**Problem to solve:**
Lines to restate from the data below: from the one containing "The width and" to the one containing "Task: Open the Manchester City team link", both included. Give them again exactly, and only them.

**Data for analysis:**

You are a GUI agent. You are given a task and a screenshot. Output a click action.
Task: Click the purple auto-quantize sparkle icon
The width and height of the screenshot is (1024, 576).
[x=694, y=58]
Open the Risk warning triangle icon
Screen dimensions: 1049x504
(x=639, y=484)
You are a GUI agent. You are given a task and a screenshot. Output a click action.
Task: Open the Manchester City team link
==
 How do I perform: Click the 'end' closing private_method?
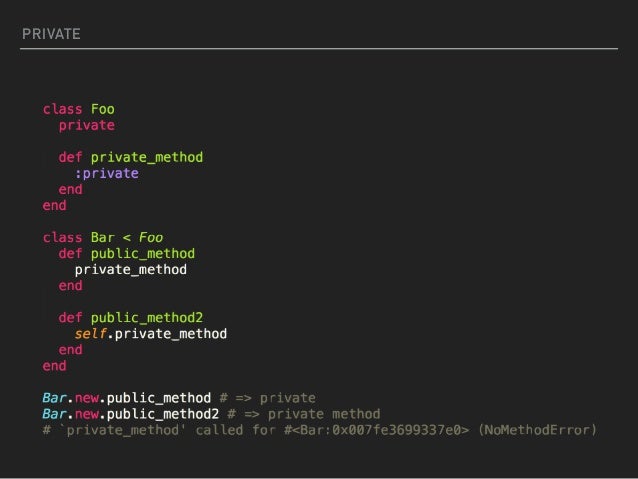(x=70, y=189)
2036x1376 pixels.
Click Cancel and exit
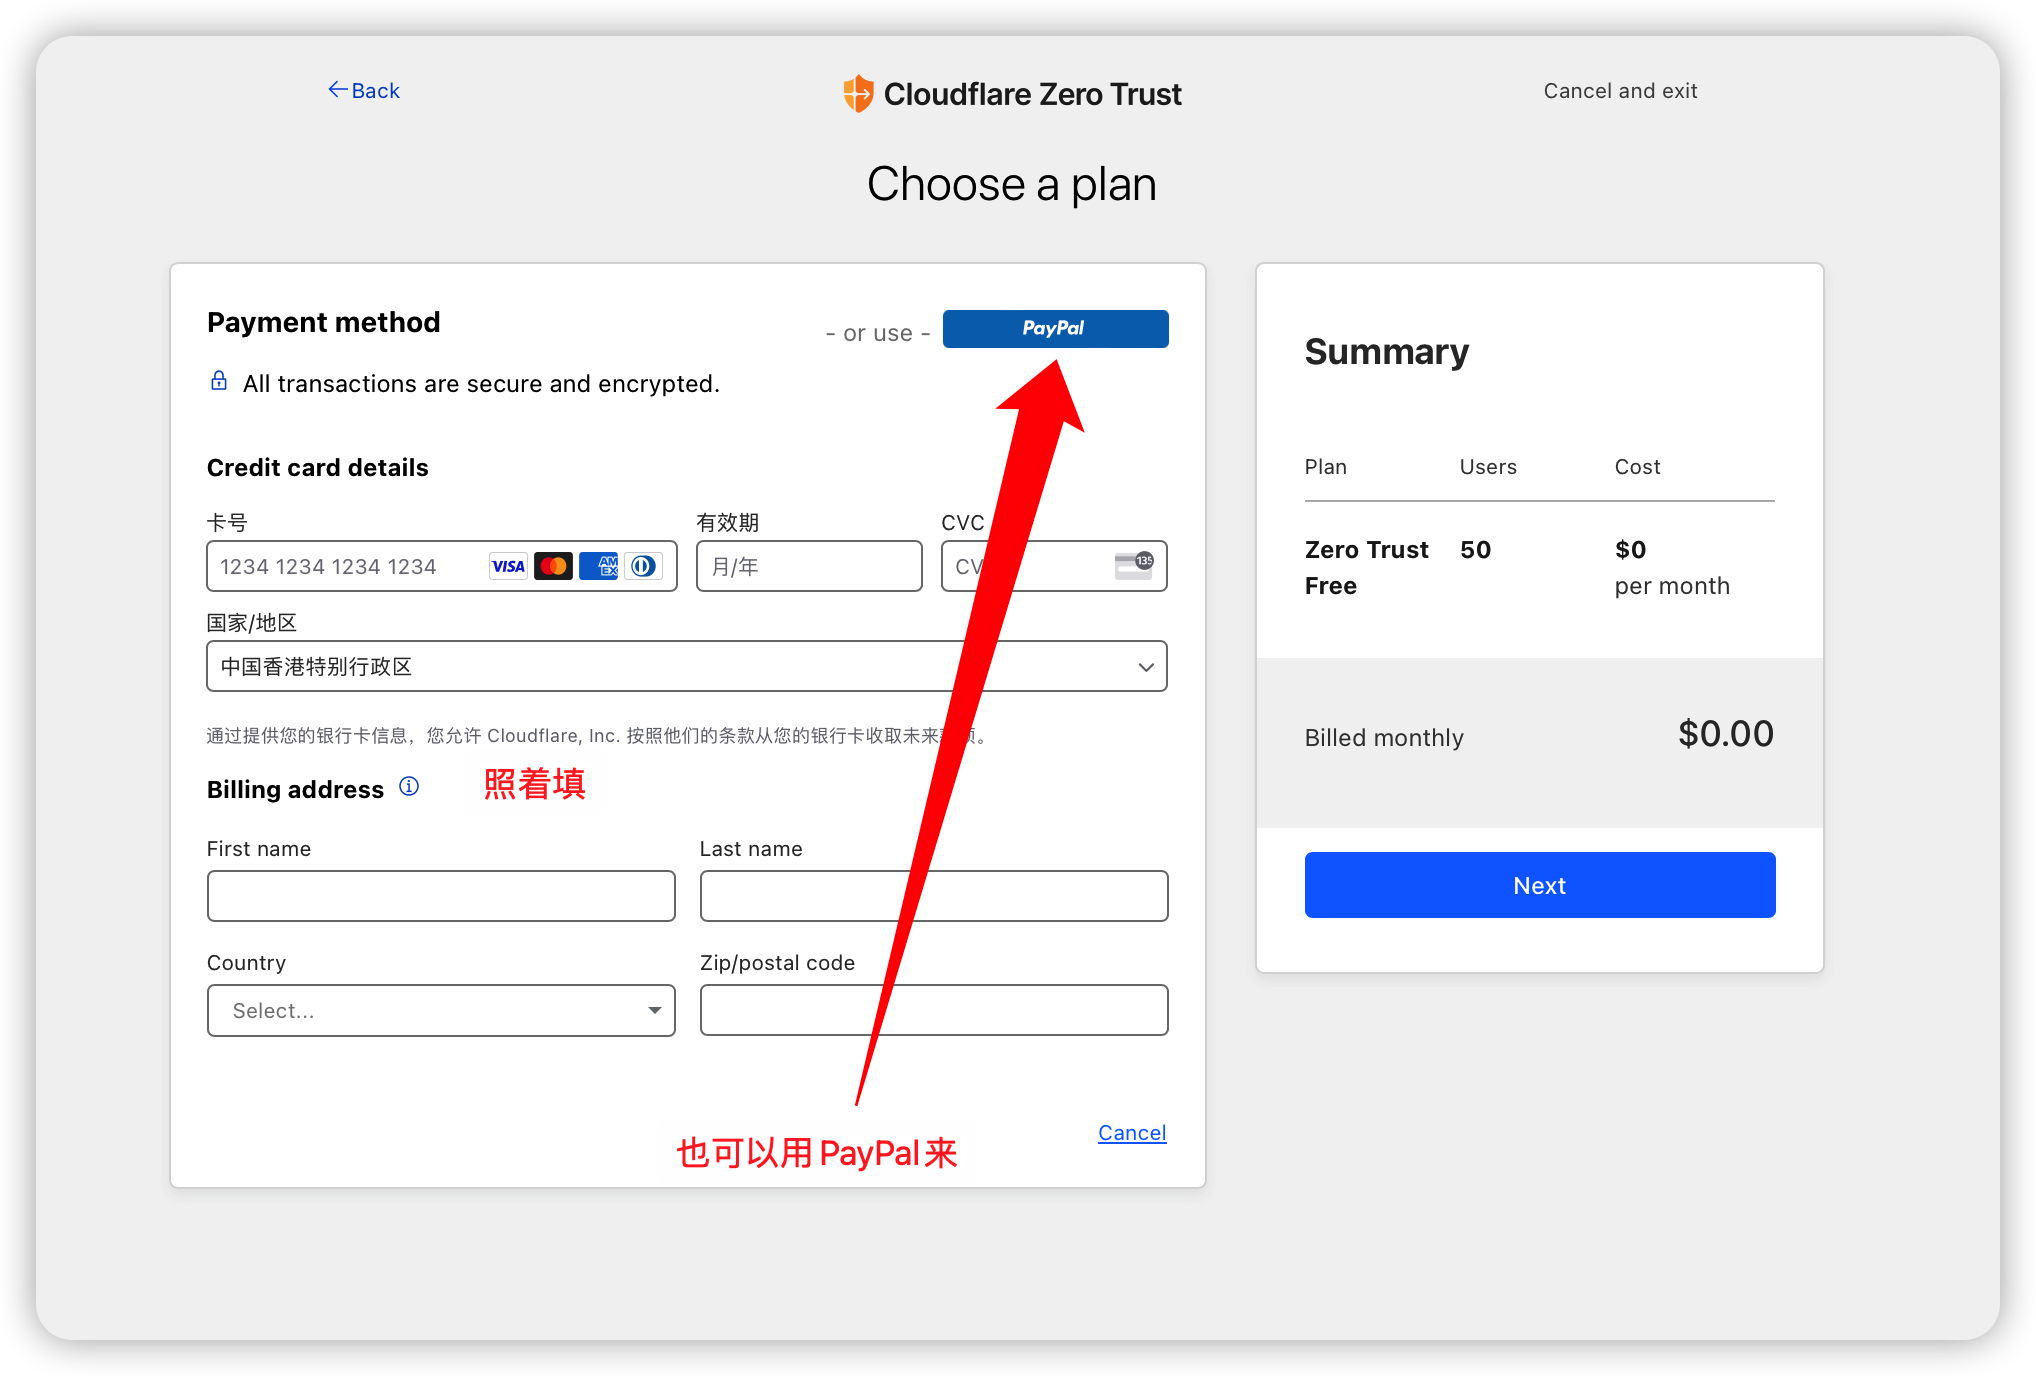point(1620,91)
---
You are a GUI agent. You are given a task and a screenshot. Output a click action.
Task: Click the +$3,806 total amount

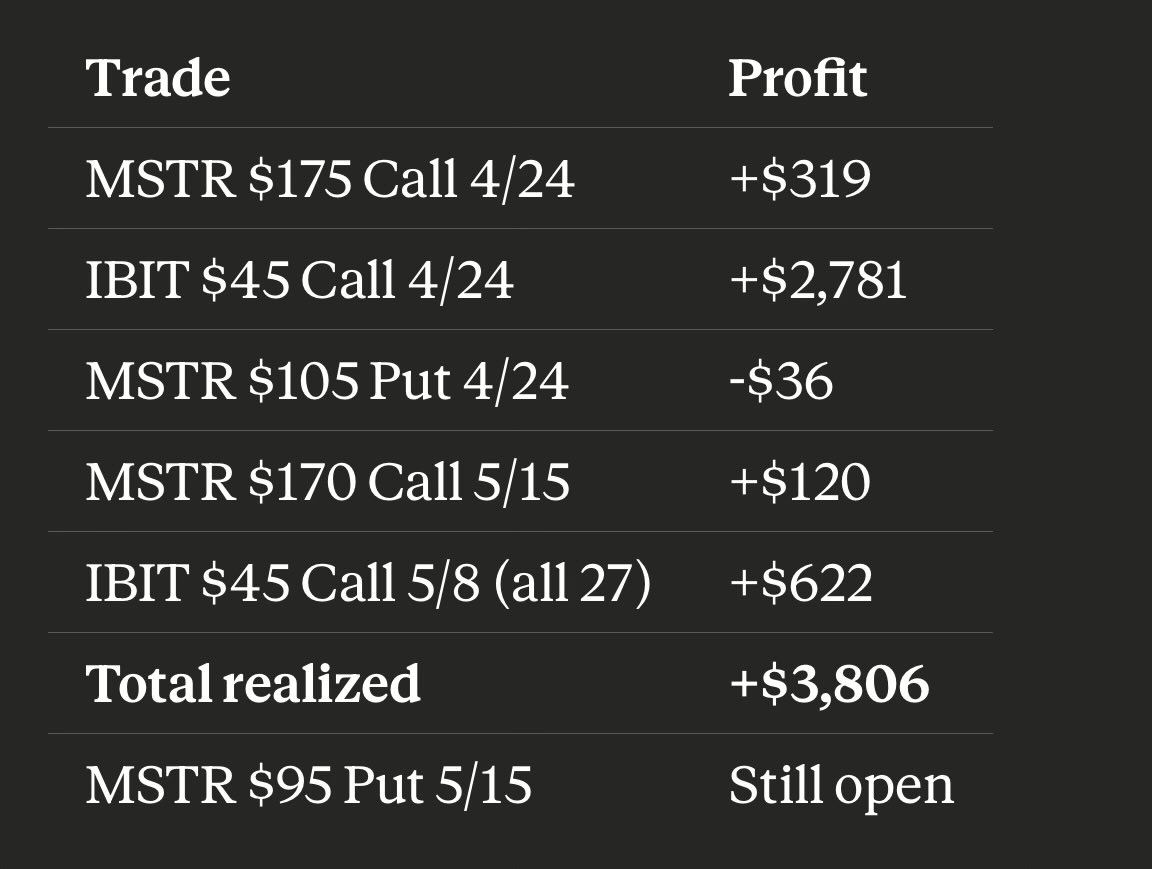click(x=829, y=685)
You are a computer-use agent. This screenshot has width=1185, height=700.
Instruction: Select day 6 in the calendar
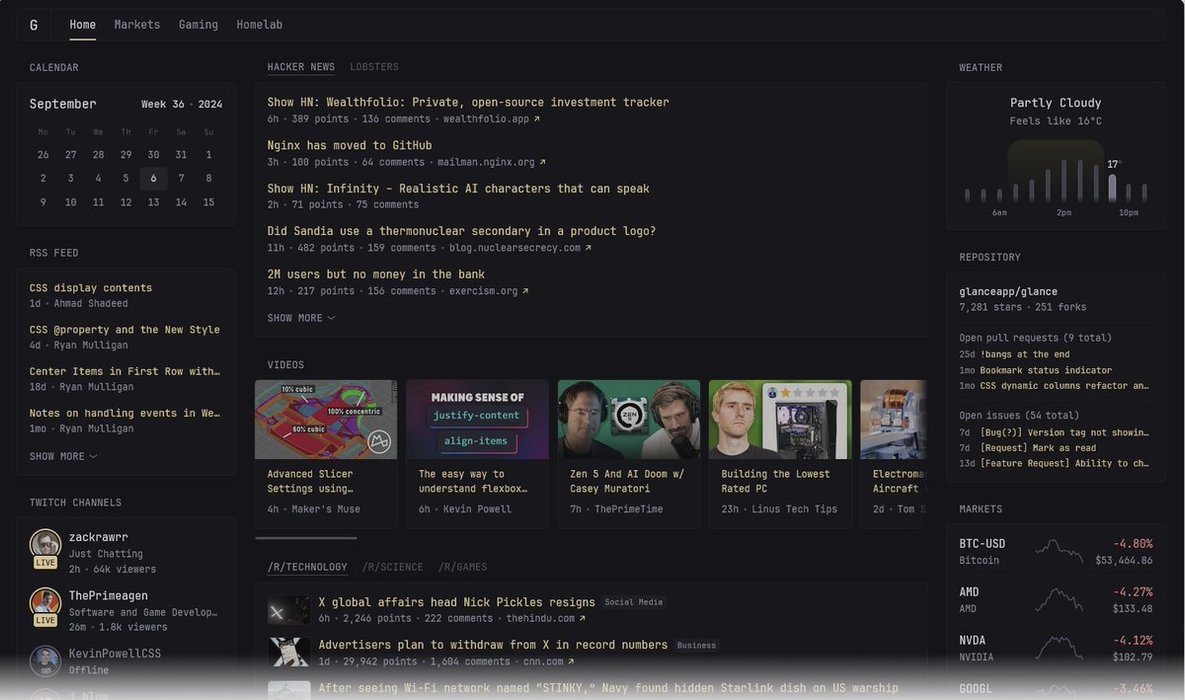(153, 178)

**Task output:**
The width and height of the screenshot is (1024, 576).
[x=694, y=58]
Open the Risk warning triangle icon
Screen dimensions: 1049x504
(x=639, y=484)
You are a GUI agent. You are given a task and a screenshot. Output a click action.
Task: Open the Manchester City team link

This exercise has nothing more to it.